The Costa Rican Airborne Research and Technology Application 2015 mission will be the latest in a series of deployments of small unmanned aircraft (UAVs), led by David Pieri, volcanologist at NASA’s Jet Propulsion Laboratory in Pasadena, California, and is supported by the NASA Earth Surface and Interior Focus Area, the ASTER Mission and a consortium of NASA centers, including Ames, NASA’s Goddard Space Flight Center in Greenbelt, Maryland and NASA’s Wallops Flight Facility in Wallops Island, Virginia and the agency’s Glenn Research Center in Cleveland, as well as the University of Costa Rica (CICANUM) GasLab.
Flying as high as 12,500 feet above sea level, multiple small converted Dragon Eye UAVs, including the specialized and highly modified “FrankenEye” platform, will study the chemistry of the eruption plume emissions from Turrialba volcano, near San Jose, Costa Rica.
The goal of the activity is to improve satellite data research products, such as computer models of the concentration and distribution of volcanic gases, and transport-pathway models of volcanic plumes. Some volcanic plumes can reach miles above a summit vent, and drift hundreds to thousands of miles from an eruption site and can pose a severe public heath risk, as well as a potent threat to aircraft.
“The use of UAVs to carry out potentially hazardous sampling of volcanic gas emissions sharply reduces risk to volcano researchers,” said Pieri. “Such data also will be used to help mitigate risk for people living on or near active volcanoes and for passengers and crews flying over them.”
The project directly supports the current Terra and ASTER missions and NASA’s planned Hyperspectral Infrared Imager (HyspIRI) mission by improving satellite data-based observations of gases and aerosols associated with volcanic activity as well as volcanic emission transport models.
Turrialba was chosen because the continuously-erupting volcano has a relatively minimal updraft and wind shear with minimal ash content. In addition, commercial and private air traffic is very infrequent in the airspace around and over Turrialba volcano.
During the research flights in 2013, the team coordinated its data gathering with the ASTER instrument on NASA’s Terra spacecraft, allowing scientists to compare sulfur dioxide concentration measurements from the satellite with measurements taken from within the plume.
Through the fall, the FrankenEye project will continue to develop the aircrafts’ capabilities by focusing on sensor integration and a larger triple-fuselage design. This research effort seeks to show that FrankenEye is more than the sum of its parts and can be optimized to be more capable than its individual units.

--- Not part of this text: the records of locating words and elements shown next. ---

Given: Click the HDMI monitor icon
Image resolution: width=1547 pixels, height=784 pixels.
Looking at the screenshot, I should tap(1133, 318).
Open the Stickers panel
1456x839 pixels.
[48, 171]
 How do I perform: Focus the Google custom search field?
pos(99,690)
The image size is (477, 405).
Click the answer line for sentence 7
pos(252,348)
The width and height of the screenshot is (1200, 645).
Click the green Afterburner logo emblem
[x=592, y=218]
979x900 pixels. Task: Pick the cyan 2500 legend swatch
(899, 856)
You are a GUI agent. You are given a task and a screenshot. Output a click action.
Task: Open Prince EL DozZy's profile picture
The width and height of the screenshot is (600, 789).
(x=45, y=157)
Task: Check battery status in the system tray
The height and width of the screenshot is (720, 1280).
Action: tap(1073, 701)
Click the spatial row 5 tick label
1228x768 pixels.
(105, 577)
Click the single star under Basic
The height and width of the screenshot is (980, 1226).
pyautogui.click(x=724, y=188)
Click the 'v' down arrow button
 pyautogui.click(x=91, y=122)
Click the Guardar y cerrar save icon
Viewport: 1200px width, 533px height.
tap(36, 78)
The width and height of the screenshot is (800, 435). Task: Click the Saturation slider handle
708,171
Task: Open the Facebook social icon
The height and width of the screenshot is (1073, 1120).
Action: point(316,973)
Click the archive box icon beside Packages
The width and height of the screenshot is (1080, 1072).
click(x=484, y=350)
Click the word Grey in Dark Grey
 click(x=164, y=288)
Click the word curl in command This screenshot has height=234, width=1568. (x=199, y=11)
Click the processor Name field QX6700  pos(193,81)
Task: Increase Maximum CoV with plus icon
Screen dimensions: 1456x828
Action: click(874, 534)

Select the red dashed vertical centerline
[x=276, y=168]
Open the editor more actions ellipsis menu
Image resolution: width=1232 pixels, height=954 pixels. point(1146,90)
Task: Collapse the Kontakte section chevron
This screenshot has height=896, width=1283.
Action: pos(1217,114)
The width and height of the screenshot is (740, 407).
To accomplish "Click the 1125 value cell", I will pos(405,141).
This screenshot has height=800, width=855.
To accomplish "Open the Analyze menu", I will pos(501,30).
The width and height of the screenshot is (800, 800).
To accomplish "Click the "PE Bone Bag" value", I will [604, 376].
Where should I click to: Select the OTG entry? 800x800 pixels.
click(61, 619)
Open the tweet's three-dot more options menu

Next spring, members of the FrankenEye team will witness their creations take flight over Turrialba volcano. Working alongside NASA Earth science researchers, they will fly the aircraft over and into the volcano’s sulfur dioxide plume. Scientists believe computer models derived from this study will help safeguard the National and International Airspace System, improve global climate predictions, and mitigate environmental hazards (e.g., sulfur dioxide containing volcanic smog or “vog”) for people who live around volcanoes.